Wednesday, June 02, 2010

The Neocon in me

I drove up to Berkeley on Saturday and packed up young John's stuff, as he is moving home for the summer. We then moved his girlfriend to an apartment in Oakland, just a step up from some cardboard boxes in an alley, but inexpensive. Her parents were there to move her, and they took her over to the Big 5 and got her loaded up with some weaponry, and then on to the hardware for deadbolts and padlocks. She'll be OK, what could happen in a bad section of Oakland in the summer? John and I headed back to SLO. For a couple of nights, the whole family was back together. I tried hard not to fall into old roles, and mostly succeeded. I do not need to be Alpha any more (right!).



Mikey moved out yesterday, down to Santa Maria where he goes to school, 25 miles south. This meant he loaded up his car with a few items and headed out to a meeting at school at 8am, and young John and I loaded the wagon with everything else, such as the bed, desk, dresser, clothes, etc. He left his room, now John's room, in a terrible state, his junk everywhere. It will all get shoveled into a box for his supposed return in August.Of course, when he was leaving in the morning, both his mom and I had tears in our eyes as our youngest left the nest. This was somewhat tempered by the fact that his older brother was sleeping in the family room at that moment.

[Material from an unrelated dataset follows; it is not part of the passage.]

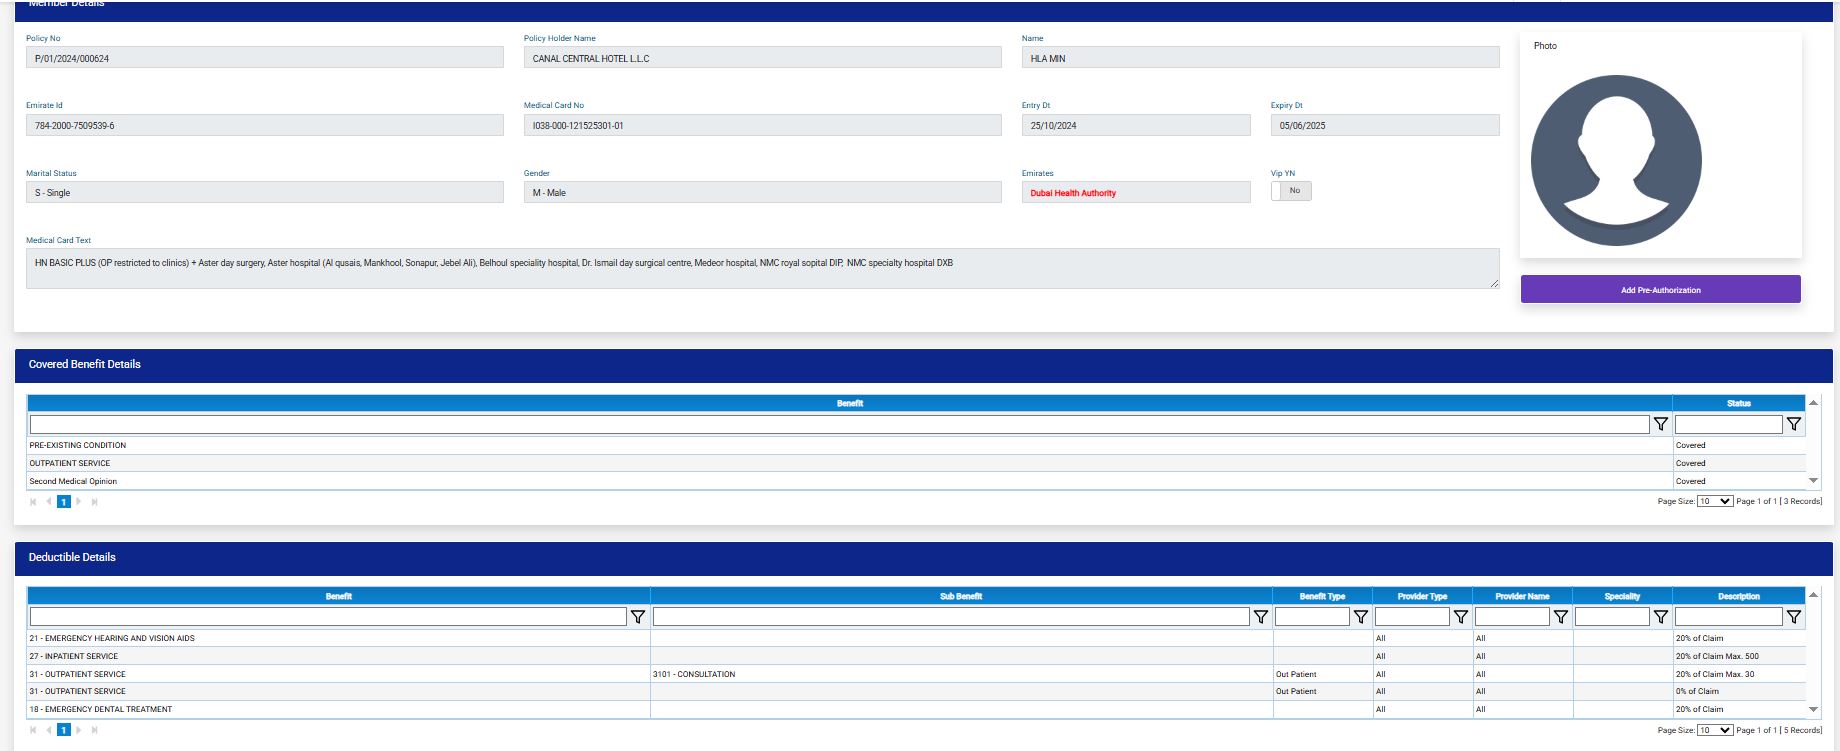Toggle the Vip YN switch

[x=1291, y=191]
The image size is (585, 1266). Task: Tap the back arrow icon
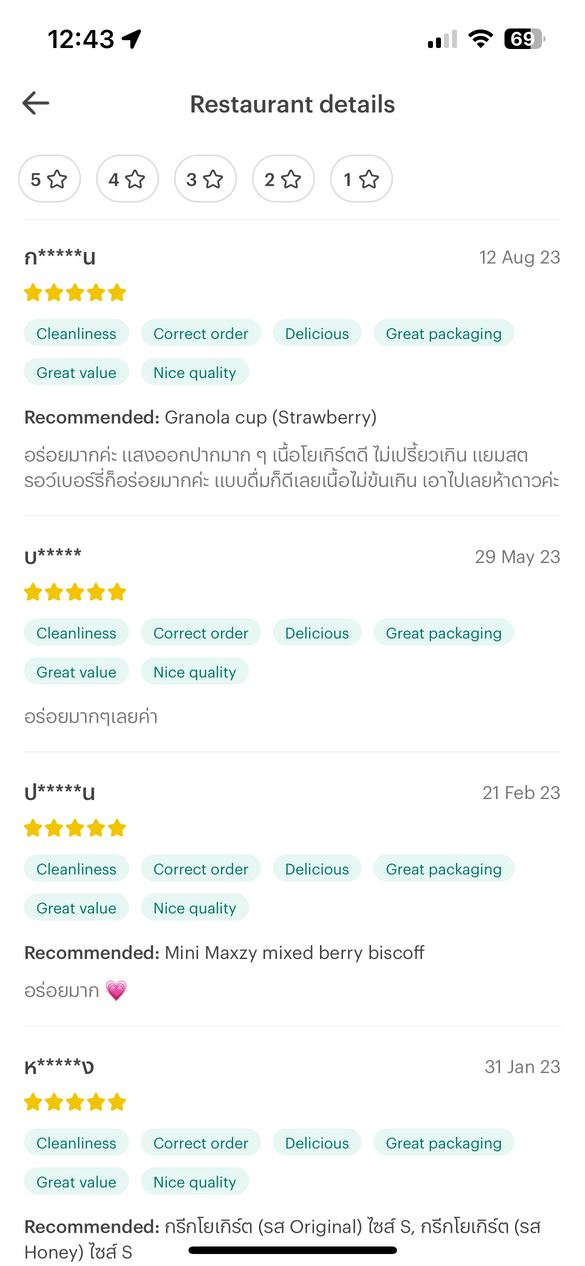36,103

As part of the process of getting him off on the right foot, I went to Costco to stock him up with some things. I figured I could get stuff both households needed and split them. Every time I go to Costco, I am struck by the largeness of the average American. At Costco, they are massive, and they are buying massive amounts of stuff. So I get a mass of stuff and get in line. Usually lines at the Costco register are pretty quick, but I am not lucky in selecting lines.

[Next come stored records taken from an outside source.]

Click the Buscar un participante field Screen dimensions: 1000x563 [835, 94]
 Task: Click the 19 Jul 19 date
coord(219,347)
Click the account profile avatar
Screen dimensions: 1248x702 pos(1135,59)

I get behind this 30-something lady and then realize she has two fully loaded carts. OK, no hurry, John isn't ready to go to Santa Maria with all Mike's stuff. She gets all $400 worth of her stuff rung up, and says to the guy, 'Oh, there are seven in our family.' Right away my hackles go up. I think, just like Groucho said, 'I like my cigar too, but I take it out of my mouth once in a while.' The card she hands the cashier doesn't work, and she says, 'Well it's food stamps, and I know there is over $700 on it. Things are tough right now.' While saying this, she spills her Starbucks coffee all over the aisle.

What was shocking to me was, I caught myself thinking like Glen Beck or Rush Limbaugh, jumping to all these conclusions about this person that I didn't know anything about. It was so easy just to let my mind run with it. Finally, though, I caught up with myself. Who knows who she is caring for, and what she has been through? The whole moment reminded me that there is a prejudiced, bigoted jerk inside me, and that it needs to stay there.



I never did post what I had decided to do about choosing between a long shot at more years, or a sure shot at 1-2 years. I really cannot see taking a wild swing at 10 years, and ending up either dead after a short hospital stay, or a long hospital stay and then dead. Instead, I am opting for a maintenance chemo routine that should give me 1-2 years, and hopefully the research will continue to advance and I can keep advancing with it. All in all a tough decision, but the Magic 8 Ball is usually right, and best out of 3 coin flips sealed it.

The fungus in my lungus is not going away, in fact it is getting a little colonial, so today I switch meds from voriconazole (VFend) to prosaconazole (Noxafil). Anthem Blue Cross was dragging their feet on the new med until they realized each was $3K/month, so what diff. Noxafil is a slightly broader spectrum. I should also start this new chemo routine today, patience, patients, patience is a virtue. In general, I feel like any 56-year old with no left hip, a lung infection and a decaying muscular condition would feel. Happy to be here smelling the roses.